2. The pure-JS SonaCoordinator.processInstantLearning is an empty stub — npm/packages/ruvllm/src/sona.js:449-452: // In full implementation, this updates LoRA weights with no body. So the JS-package SONA coordinator never adapts LoRA either. (Its LoraAdapter.forward/backward in lora.ts do work — but SonaCoordinator never instantiates or calls them.)
3. The Rust trajectory path adapts only on multi-step, varying-reward trajectories. LearningSignal::estimate_gradient (crates/sona/src/types.rs:69-101) is REINFORCE with a mean-reward baseline. A single-step trajectory — the common "one outcome per task" shape — has advantage = reward − mean(reward) = 0, giving a zero gradient. Reproduced: 200 single-step adapts → Δ = 0 exactly.
4. MicroLoRA::accumulate_gradient only writes grad_up — crates/sona/src/lora.rs:192-229. down_proj/grad_down is allocated, zeroed, reset, never updated, so adaptation is up-projection-only (rank-deficient). Reproduced: down_proj Δ=0, up_proj |w|=0.566.

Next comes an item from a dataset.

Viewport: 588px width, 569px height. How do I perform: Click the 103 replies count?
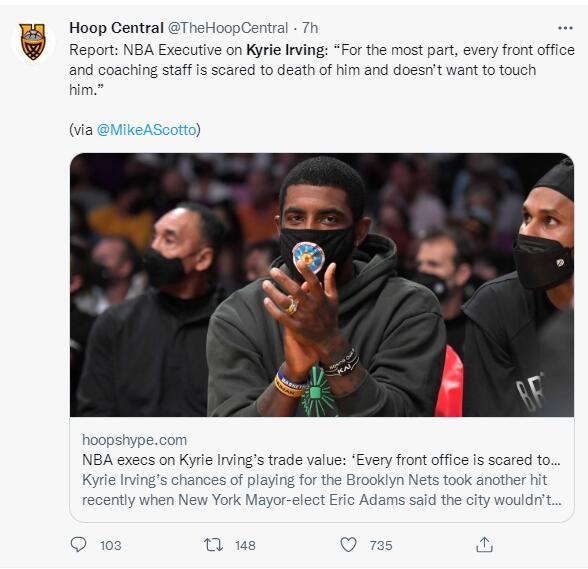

5. (Bonus correctness smell) estimate_gradient L2-normalizes before returning, so a uniform-reward trajectory (true advantage ≈ 0) has its f32 baseline residue amplified into a unit-norm gradient — a full-magnitude update from a no-information signal. Reproduced: ||gradient_estimate|| = 1.0, spurious Δ = 0.0125.
Reproduction
cargo test -p ruvector-sona --test repro_delta_zero -- --nocapture (drives the real public API — MicroLoRA + LearningSignal::from_trajectory + TrajectoryBuilder, no mocks):
[single-step feedback] Δ after 200 adapts = 0e0 (inert)

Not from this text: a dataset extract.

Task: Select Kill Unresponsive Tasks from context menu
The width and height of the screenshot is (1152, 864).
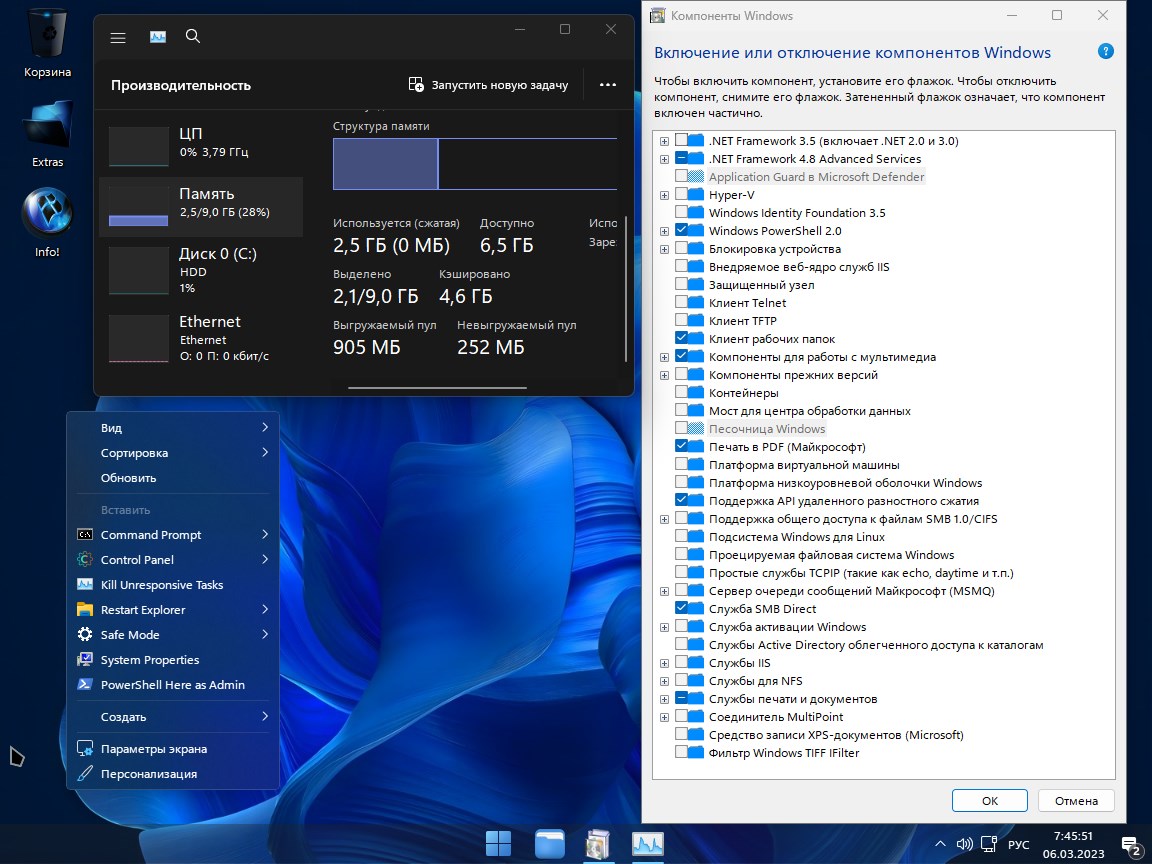Action: (x=162, y=585)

[uniform-reward 3-step] ||grad||=1.0, spurious Δ = 1.26e-2 (FP residue amplified)
[varying-reward 2-step] Δ after 200 adapts = 1.71e-2 (works — control)
[freeze check] down_proj Δ = 0, up_proj |w| = 0.566
Full reproduction test (drop in crates/sona/tests/repro_delta_zero.rs)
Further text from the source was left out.